CLOSING TRANSFER BOOKS; SETTING RECORD DATE

1. Qualification of Voters, Record Date. The Board of Directors may fix a date, which shall not be more than 60 days, nor fewer than 10 days prior to the date of any meeting of the stockholders or prior to the last day on which the consent or dissent of stockholders may be effectively expressed for any purpose without a meeting, as the record date for the determination of stockholders entitled to notice of and to vote at such a meeting or whose consent or dissent is required or may be expressed for any purpose, as the case may be, shall be determined, and all persons who were holders of record of voting stock on the date so fixed and no others shall be entitled to notice of and to vote at such meeting or to express their consent or dissent, as the case may be.

2. Determination of Stockholders of Record for Other Purposes. The Board of Directors may fix a date, which shall not be more than 60 days, nor fewer than 10 days preceding the date fixed for the payment of any dividend or for the making of any distribution or for the delivery of evidences of rights or evidences of interests arising out of any change, conversion or exchange of capital stock, as the record date for the determination of the stockholders entitled to receive any such dividend, distribution, rights or interests, and in such case only stockholders of record on the date so fixed shall be entitled to receive such dividend, distribution, rights or interests.

ARTICLE III

BOARD OF DIRECTORS

1. Number, Classification, Election and Qualifications. The affairs of the Company shall be managed by a Board of Directors consisting of not fewer than three nor more than eighteen members. The number of directors shall be determined from time to time by resolution of a majority of the entire Board of Directors then in office, provided that no decrease in the number of directors shall shorten the term of any incumbent director. For the purpose of election of directors only, and not for any other purpose, the directors shall be divided into two classes, the holders of Class A Common Stock are entitled to elect 30% of the Board of Directors proposed to be elected at any meeting of stockholders held for that purpose (or the nearest larger whole number if such percentage is not a whole number), to be designated the Class A directors, and the holders of Class B Common Stock are entitled to elect the balance of the Board of Directors proposed to be elected at any such meeting, to be designated the Class B directors. The directors shall, except as provided in Section 2 of this Article III, be elected by the classes of shares entitled to elect them, by ballot at each annual meeting of stockholders, and shall hold office until the next annual meeting of stockholders and until their successors shall be elected and qualified. All directors must be at least eighteen years of age and at least one shall be a citizen of the United States and a resident of New York State.
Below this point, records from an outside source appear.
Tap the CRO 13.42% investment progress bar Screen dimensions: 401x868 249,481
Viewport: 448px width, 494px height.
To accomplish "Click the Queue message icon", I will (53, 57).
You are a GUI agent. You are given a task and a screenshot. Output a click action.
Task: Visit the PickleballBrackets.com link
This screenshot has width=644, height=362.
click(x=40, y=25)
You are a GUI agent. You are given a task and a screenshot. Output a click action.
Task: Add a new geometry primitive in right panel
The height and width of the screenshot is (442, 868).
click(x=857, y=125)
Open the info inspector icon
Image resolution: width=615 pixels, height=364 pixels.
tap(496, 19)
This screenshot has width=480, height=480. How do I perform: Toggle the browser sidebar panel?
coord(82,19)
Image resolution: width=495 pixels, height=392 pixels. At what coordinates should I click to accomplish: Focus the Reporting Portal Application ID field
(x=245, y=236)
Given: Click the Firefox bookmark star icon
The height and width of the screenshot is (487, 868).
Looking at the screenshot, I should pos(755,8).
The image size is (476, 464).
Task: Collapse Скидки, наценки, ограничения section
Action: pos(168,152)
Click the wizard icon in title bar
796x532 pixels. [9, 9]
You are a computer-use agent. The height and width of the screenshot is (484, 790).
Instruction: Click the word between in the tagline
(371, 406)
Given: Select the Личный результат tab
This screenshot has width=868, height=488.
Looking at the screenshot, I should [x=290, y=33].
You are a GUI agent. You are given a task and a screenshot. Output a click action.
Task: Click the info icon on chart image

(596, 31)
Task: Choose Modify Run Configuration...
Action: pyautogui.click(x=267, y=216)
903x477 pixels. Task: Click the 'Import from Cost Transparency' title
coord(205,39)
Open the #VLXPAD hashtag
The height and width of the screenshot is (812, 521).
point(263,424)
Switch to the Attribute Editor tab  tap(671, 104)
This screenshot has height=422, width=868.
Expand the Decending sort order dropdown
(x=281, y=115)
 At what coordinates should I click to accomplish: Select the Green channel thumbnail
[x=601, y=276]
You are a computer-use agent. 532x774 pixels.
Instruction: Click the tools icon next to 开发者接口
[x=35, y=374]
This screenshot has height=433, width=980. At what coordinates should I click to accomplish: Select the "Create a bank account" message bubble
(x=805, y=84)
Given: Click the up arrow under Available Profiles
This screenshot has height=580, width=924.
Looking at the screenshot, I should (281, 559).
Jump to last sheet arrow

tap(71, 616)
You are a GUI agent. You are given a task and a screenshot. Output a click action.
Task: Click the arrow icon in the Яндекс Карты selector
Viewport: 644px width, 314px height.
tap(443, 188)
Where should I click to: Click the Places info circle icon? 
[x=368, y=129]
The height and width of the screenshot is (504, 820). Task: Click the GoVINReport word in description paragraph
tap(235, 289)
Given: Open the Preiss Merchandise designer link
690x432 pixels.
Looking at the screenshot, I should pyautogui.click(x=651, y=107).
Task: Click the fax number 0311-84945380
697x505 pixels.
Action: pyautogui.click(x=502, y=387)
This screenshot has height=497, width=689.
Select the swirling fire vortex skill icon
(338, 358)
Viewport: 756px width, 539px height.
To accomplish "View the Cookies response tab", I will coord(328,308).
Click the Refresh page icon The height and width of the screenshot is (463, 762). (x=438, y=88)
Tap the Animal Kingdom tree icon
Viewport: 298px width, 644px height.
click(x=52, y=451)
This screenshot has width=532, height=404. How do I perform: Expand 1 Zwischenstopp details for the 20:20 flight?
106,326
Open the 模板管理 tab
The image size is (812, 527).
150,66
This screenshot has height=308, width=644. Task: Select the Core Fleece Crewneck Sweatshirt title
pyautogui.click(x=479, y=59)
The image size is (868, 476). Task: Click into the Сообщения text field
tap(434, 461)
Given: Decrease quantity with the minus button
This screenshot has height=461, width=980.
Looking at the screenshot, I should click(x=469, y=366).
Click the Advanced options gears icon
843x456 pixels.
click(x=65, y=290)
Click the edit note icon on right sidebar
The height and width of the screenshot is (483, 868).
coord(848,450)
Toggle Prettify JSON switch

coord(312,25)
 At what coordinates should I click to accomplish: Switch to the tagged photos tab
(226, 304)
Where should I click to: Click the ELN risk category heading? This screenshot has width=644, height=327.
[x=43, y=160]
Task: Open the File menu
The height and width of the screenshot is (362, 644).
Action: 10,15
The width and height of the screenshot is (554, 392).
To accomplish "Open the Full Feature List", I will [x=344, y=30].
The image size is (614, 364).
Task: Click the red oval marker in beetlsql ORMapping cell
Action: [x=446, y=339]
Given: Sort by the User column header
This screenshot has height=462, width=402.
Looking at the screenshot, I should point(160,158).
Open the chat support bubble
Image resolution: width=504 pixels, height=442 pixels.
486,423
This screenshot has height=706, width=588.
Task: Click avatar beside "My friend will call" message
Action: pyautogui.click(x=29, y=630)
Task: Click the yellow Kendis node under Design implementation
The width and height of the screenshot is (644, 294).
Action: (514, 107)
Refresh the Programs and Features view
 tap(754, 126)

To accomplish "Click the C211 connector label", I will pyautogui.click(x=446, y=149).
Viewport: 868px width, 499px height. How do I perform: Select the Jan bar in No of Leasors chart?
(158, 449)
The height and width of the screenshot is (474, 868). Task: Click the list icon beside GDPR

2. Vacancies. Any vacancy in the Board of Directors, whether caused by resignation, death, increase in the number of directors, disqualification or otherwise, may be filled by a majority of the directors in office after the vacancy has occurred, although less than a quorum. A director so elected shall hold office for the unexpired term in respect of which such vacancy occurred.

3. Regular Meetings. A regular meeting of the Board shall be held in each year immediately following the Annual Meeting of Stockholders or, if such meeting be adjourned, the final adjournment thereof at the same place as such meeting of stockholders. No notice of such meeting shall be necessary to the newly elected directors in order to legally constitute the meeting. Other regular meetings of the Board may be held at such time and place, either within or without the State of New York, as shall from time to time be determined by a resolution of the Board. Any business may be transacted at any regular meeting at which a quorum is present.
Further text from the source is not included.